Shannon Maguire, from Myrmurs


I hope someone will write a longer essay about Shannon Maguire’s Myrmurs because I’m fascinated by the book, and believe it deserves some real attention. There are ambitious macro-structures at play (the book calls itself an “exploded sestina”), there are references to queer poetics and contemporary philosophy, and there are cool drawings of ants by David Bateman that I believe are meant to be in conversation with some of the poems. The book is unabashedly allusive and experimental, smart and playful, and invites an extended explanatory reading that could tease out the richness Maguire has implanted there.
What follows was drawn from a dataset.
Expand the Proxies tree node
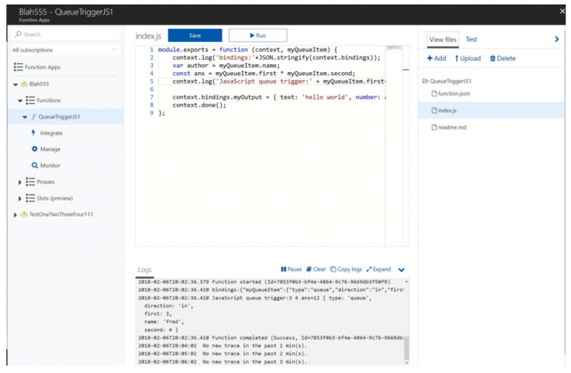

But I don’t have the space for that here, so let me merely spend a bit of time with a 9-line poem that opens the collection to give a taste of its various trajectories and concerns. The poem appears after the Table of Contents but before the epigraph, and so is a sort of prologue or maybe even a kind of dedication:


The most visible ants are

(we venture into outer worlds) –

non-reproductive females


they build life-supporting

(we feed & protect each other)–

structures for their society


coordinate their work thru

(our pheromones &)—

body contact


from Myrmurs (BookThug 2015), used by permission

Two things strike me as a reader right away when I encounter this. First, the shape of the poem, its regular short stanzas and repeated use of the long dash, summons Emily Dickinson. Even the rich, weirdly inventive metaphor of worker ants as a corollary for “non-reproductive females” and how they contribute to society seems to me something that Dickinson would get a kick out of. I’ll go further into that metaphor momentarily.
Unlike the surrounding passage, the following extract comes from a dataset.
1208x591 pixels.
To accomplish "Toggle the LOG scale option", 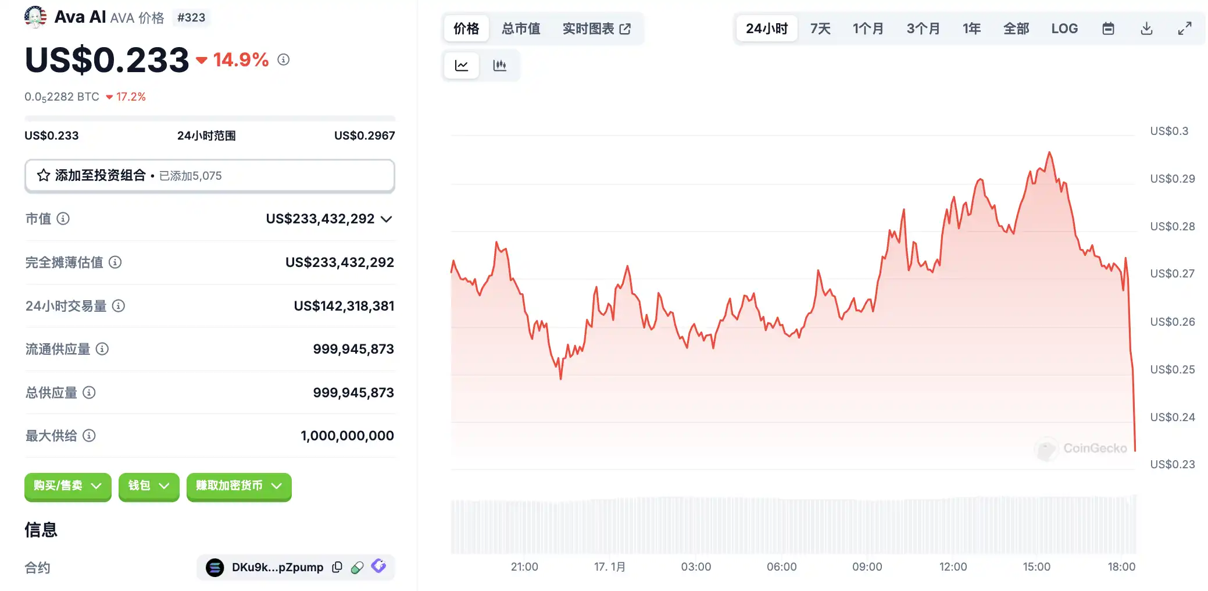I will tap(1064, 29).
The other thing that catches my eye on first reading is the back-and-forth between “we” and “they,” which is underscored by the use of parentheses for all of the “we” statements. The parallel between the worker ants and “we” is very clear, but by holding back from unifying the pronouns Maguire stops short of implying that the two groups are the same. They are connected in the poem, but they are held separate by the grammar, line breaks, and punctuation. The limitations of the comparison are as important as the comparison itself.
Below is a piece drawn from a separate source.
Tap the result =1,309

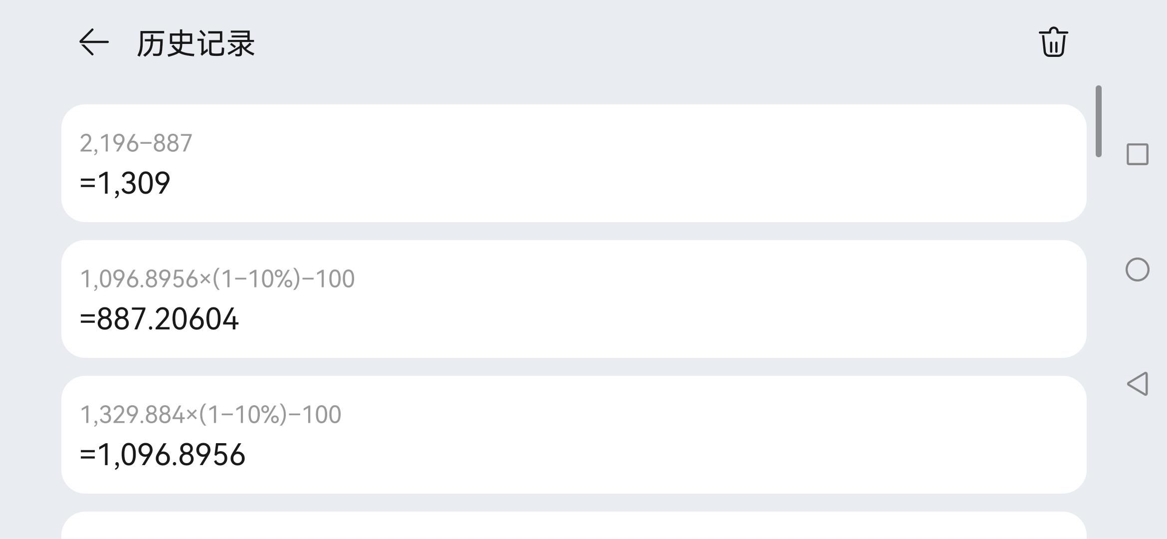pos(125,183)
So let’s explore that parallel first, before pointing out some of its limitations. My perfunctory familiarity with ant sociology suggests to me that almost all of the important work in an ant colony gets done by workers and soldiers – both sterile females – and that only reproduction is handled by drones (reproductive males) and a single queen (reproductive female). Even the raising and feeding of larva is handled by the workers. On the other hand, as I hope doesn’t need to be pointed out, “non-reproductive females” have traditionally been marginalized (at best) by patriarchal societies including our own, leaving them without defined communal roles or value. By pointing out a highly organized social system like that of ants and emphasizing the crucial role that non-reproductive females play in it, Maguire simply and defiantly asserts that it doesn’t have to be this way, and that moreover it probably already isn’t this way. What’s magical about the comparison Maguire sets up here is that she doesn’t need to explain any of this – the metaphor is never explicitly pointed out, there is no line in the poem that says, “Ain’t we just like those ants?!” But the interweaving of the “we” statements in the 2nd, 5th, and 8th lines (which we might initially mistake as the voice of the worker ants themselves?) infers an affinity with “the most visible ants” referred to in the rest of the poem that encourages us to think further, to explore the implications. Who are the “we” in this poem? Which “non-reproductive females” are we talking about exactly? Do they really “build life-supporting… structures for their society”? Which structures are those? A full social critique opens up that provides numerous avenues for exploration in the rest of the book.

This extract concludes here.